Curitiba - O juiz Pedro Luis Sanson Corat, da Vara de Inquéritos Policiais de Curitiba, expediu liminar na quarta-feira proibindo a Marcha da Maconha, que seria realizada na capital paranaense na tarde do próximo domingo. A decisão atendeu requerimento do deputado federal Fernando Francischini (PSDB).
O parlamentar apontou que este é o terceiro ano seguido em que a Justiça proíbe a Marcha da Maconha em Curitiba. ''Questionamos esse movimento porque ele faz apologia ao uso da droga e o site que está divulgando está permitindo acesso indiscriminado de crianças e adolescentes'', disse Francischini.
O deputado apontou que também protocolou requerimentos na Procuradoria Geral da República para que as demais marchas marcadas para outras cidades sejam canceladas e para que o site do movimento seja tirado da internet.
O publicitário e empresário Shardie Casagrande, um dos organizadores da Marcha da Maconha em Curitiba, afirmou que o movimento não tem o objetivo de fazer apologia do uso da droga, mas sim debater a legalização.
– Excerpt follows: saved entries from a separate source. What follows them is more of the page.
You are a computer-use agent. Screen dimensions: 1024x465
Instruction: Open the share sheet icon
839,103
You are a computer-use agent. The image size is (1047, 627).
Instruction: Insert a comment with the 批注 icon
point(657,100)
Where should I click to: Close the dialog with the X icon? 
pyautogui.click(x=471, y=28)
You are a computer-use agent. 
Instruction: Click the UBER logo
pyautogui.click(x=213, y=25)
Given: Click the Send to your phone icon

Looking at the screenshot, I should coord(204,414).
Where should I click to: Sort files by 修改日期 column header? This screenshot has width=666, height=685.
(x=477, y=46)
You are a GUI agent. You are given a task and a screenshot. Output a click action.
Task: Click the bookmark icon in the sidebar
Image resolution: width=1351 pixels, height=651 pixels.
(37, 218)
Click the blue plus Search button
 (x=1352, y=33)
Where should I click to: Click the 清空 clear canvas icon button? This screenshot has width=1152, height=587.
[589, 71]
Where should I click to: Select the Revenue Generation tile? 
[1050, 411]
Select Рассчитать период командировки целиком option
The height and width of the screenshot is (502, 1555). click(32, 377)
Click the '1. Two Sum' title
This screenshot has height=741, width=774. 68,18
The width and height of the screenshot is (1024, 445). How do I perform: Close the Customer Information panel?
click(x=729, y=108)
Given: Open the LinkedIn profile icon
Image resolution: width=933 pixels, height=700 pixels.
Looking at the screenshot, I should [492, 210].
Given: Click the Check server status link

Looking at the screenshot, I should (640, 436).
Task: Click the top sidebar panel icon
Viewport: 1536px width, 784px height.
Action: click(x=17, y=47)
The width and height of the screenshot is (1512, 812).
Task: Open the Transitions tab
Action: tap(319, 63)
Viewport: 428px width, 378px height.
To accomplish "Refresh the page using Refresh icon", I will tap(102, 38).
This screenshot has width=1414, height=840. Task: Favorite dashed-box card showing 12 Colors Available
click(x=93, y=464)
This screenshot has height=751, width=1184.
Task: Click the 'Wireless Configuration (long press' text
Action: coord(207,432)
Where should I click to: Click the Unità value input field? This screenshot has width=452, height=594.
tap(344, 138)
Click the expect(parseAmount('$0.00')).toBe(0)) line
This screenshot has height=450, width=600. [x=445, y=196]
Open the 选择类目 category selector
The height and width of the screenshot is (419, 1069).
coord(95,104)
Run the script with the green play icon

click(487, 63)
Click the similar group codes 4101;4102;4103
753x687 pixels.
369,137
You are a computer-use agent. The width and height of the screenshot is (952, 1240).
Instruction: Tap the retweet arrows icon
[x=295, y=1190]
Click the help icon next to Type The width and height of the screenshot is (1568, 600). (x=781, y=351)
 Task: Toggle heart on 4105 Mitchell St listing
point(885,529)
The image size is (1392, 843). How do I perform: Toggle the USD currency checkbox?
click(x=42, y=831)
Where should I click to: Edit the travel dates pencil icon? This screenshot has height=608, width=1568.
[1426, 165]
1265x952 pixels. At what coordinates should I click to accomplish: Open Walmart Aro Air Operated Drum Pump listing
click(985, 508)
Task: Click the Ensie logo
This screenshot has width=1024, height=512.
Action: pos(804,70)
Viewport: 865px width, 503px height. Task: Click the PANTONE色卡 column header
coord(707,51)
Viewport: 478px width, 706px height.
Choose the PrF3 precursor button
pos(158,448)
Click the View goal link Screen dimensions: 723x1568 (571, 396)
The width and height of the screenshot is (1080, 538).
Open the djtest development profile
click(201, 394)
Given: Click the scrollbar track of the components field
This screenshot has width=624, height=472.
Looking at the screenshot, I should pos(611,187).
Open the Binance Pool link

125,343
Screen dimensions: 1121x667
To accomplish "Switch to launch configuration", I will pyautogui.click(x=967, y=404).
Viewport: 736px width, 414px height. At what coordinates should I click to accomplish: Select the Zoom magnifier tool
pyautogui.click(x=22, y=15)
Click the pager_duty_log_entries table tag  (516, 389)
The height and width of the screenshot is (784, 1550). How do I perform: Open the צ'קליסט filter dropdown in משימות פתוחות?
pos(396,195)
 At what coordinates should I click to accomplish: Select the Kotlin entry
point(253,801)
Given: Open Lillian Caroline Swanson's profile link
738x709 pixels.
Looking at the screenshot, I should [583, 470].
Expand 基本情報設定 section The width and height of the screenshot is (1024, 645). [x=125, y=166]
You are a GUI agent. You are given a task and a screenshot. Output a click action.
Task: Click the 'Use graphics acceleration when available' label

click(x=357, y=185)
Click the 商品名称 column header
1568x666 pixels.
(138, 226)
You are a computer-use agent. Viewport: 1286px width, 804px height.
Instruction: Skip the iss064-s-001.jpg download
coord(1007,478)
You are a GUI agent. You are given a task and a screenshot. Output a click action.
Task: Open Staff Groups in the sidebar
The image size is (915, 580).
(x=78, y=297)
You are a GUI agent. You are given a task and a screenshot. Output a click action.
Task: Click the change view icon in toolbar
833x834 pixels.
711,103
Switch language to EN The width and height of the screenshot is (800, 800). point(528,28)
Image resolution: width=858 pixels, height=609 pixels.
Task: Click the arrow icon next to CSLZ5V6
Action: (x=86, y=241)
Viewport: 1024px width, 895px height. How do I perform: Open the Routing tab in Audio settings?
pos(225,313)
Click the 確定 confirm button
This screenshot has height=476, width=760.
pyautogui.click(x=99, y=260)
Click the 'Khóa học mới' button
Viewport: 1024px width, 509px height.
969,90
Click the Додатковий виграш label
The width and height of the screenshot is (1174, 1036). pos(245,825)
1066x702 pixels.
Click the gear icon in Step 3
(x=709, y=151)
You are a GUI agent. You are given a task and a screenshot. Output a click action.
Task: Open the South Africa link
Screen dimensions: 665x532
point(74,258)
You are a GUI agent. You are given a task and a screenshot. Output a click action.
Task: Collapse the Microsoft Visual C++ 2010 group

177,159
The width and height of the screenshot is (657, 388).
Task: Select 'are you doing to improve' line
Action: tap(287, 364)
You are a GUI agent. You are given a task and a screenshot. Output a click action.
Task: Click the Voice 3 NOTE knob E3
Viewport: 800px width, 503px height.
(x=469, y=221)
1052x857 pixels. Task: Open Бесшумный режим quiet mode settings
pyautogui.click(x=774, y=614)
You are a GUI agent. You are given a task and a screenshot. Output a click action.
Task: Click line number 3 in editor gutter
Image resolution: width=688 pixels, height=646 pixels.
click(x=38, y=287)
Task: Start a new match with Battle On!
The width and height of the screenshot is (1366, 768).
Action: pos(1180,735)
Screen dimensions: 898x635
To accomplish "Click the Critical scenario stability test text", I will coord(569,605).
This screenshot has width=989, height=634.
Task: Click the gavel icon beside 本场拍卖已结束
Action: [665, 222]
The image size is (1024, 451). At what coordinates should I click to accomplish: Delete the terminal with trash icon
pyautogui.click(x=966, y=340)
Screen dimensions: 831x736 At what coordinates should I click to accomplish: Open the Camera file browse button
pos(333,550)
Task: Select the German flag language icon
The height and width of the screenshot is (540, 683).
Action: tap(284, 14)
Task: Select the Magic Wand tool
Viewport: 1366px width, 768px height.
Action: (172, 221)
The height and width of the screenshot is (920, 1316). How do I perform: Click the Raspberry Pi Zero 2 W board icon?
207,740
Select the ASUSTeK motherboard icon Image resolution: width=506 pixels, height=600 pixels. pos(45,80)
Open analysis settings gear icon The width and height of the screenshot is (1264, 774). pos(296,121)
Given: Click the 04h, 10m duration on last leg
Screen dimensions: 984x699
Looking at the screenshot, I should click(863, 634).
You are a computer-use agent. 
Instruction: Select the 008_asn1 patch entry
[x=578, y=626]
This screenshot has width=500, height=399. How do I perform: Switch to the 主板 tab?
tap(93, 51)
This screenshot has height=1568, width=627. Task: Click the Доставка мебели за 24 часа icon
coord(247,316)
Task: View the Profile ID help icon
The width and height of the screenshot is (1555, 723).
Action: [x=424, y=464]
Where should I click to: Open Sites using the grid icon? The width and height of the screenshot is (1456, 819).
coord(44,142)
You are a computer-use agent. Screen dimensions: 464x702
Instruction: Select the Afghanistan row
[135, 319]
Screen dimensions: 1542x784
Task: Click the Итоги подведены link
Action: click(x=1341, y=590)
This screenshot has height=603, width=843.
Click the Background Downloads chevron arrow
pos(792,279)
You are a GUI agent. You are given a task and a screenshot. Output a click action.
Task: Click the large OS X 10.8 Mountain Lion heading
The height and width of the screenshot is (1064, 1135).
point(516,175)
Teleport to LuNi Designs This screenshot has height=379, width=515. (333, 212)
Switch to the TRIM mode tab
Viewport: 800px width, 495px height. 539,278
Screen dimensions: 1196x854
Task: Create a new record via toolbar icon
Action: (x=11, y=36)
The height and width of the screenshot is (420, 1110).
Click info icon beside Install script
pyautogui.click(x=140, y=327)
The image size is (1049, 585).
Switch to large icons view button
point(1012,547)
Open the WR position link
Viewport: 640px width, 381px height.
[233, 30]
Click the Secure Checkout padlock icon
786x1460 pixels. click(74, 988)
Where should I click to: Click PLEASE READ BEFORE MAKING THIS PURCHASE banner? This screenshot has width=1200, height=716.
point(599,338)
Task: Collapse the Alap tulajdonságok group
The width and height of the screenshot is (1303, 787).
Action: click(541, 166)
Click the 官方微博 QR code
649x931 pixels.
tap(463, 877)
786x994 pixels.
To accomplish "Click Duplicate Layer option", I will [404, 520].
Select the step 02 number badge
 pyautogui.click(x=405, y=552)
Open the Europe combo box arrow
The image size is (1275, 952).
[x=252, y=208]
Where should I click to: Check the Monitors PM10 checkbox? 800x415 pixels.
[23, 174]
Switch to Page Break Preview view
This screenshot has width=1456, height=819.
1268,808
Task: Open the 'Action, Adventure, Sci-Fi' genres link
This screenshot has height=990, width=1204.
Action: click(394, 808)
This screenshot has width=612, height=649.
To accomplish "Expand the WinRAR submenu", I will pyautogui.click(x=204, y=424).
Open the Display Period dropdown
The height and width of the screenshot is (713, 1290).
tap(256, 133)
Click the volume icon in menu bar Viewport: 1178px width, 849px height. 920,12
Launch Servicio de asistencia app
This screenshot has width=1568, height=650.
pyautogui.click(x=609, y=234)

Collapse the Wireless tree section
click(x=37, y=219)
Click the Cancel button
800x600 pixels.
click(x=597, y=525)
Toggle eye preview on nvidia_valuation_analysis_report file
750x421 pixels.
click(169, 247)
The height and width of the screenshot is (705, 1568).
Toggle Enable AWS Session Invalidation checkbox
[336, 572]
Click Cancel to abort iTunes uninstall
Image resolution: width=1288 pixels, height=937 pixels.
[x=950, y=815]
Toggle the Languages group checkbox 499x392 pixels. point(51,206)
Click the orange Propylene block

Hoje, o movimento deve apresentar recurso para tentar derrubar a liminar. ''Se não conseguirmos, a Marcha da Maconha não vai acontecer. Vamos acatar a liminar, mas no mesmo dia vamos fazer uma manifestação pela liberdade de expressão'', disse o organizador.
O movimento Marcha da Maconha marcou manifestações em 17 cidades para os meses de maio e junho. No domingo, a marcha seria realizada em Curitiba, Jundiaí (SP), Porto Alegre e Recife.